Go over the data and copy out each line with "computer" in it.

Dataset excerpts
▼▼▼
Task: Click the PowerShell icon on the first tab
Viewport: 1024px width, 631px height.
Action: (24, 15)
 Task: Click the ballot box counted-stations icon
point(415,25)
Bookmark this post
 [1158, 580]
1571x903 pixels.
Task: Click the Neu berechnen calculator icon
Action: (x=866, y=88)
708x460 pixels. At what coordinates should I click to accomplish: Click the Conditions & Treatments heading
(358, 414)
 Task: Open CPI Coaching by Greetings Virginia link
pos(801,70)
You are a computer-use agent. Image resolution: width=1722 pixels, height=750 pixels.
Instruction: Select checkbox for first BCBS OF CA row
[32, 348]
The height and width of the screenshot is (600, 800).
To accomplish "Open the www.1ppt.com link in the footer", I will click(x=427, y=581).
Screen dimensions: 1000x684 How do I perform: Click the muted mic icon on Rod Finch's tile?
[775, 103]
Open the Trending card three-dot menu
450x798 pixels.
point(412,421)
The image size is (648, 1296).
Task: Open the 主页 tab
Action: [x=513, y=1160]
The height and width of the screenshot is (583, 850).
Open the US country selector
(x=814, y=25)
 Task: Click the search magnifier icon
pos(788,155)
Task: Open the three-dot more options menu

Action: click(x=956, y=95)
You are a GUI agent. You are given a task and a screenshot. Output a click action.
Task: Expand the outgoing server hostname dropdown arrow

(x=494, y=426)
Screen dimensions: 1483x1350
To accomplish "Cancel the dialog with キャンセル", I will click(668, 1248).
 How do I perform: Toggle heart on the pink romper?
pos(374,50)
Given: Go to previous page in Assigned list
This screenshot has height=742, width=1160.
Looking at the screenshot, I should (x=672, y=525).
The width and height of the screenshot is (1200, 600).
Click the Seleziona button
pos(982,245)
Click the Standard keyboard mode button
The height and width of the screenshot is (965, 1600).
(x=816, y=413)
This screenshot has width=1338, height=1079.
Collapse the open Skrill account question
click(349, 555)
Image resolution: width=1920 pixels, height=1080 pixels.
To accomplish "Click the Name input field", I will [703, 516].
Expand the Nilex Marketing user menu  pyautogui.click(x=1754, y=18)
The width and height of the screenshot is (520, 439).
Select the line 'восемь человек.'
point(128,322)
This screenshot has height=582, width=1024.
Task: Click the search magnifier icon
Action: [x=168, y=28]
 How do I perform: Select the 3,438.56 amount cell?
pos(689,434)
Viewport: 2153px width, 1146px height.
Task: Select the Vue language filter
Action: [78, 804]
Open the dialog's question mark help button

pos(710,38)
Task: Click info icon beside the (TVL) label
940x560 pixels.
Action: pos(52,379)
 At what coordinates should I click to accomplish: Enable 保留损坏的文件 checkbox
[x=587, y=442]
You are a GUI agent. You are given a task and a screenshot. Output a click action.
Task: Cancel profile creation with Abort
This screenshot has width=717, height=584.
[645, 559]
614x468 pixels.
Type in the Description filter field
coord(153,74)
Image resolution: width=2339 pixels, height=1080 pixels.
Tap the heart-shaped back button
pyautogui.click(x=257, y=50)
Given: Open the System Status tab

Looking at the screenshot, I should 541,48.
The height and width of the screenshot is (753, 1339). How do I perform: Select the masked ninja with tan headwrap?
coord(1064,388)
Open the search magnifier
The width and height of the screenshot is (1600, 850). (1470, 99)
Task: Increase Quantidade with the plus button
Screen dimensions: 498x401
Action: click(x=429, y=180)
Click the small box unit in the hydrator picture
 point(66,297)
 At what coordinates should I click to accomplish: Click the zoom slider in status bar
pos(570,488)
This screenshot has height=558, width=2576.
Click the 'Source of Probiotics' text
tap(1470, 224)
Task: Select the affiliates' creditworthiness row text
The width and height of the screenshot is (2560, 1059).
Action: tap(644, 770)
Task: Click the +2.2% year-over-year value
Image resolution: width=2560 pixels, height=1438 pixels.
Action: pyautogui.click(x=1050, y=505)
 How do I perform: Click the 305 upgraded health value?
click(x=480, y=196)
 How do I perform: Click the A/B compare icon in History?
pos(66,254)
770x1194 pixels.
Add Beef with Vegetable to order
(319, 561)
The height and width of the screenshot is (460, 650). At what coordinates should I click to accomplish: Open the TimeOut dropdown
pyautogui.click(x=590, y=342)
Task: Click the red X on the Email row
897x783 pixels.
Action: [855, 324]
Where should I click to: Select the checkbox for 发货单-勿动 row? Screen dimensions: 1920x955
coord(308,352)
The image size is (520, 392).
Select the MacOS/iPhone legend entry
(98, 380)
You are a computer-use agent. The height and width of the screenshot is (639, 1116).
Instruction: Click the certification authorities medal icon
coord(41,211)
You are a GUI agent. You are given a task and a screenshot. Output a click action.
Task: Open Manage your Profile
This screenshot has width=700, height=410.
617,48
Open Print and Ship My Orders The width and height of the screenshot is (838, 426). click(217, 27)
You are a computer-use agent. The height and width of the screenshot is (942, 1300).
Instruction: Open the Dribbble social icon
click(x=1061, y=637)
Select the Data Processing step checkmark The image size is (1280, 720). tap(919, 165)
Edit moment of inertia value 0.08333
▲▲▲
## [Output of the exercise]
You are a computer-use agent. Image resolution: width=1722 pixels, height=750 pixels.
You are a computer-use agent. The height and width of the screenshot is (639, 1116).
You are a computer-use agent. The height and width of the screenshot is (942, 1300).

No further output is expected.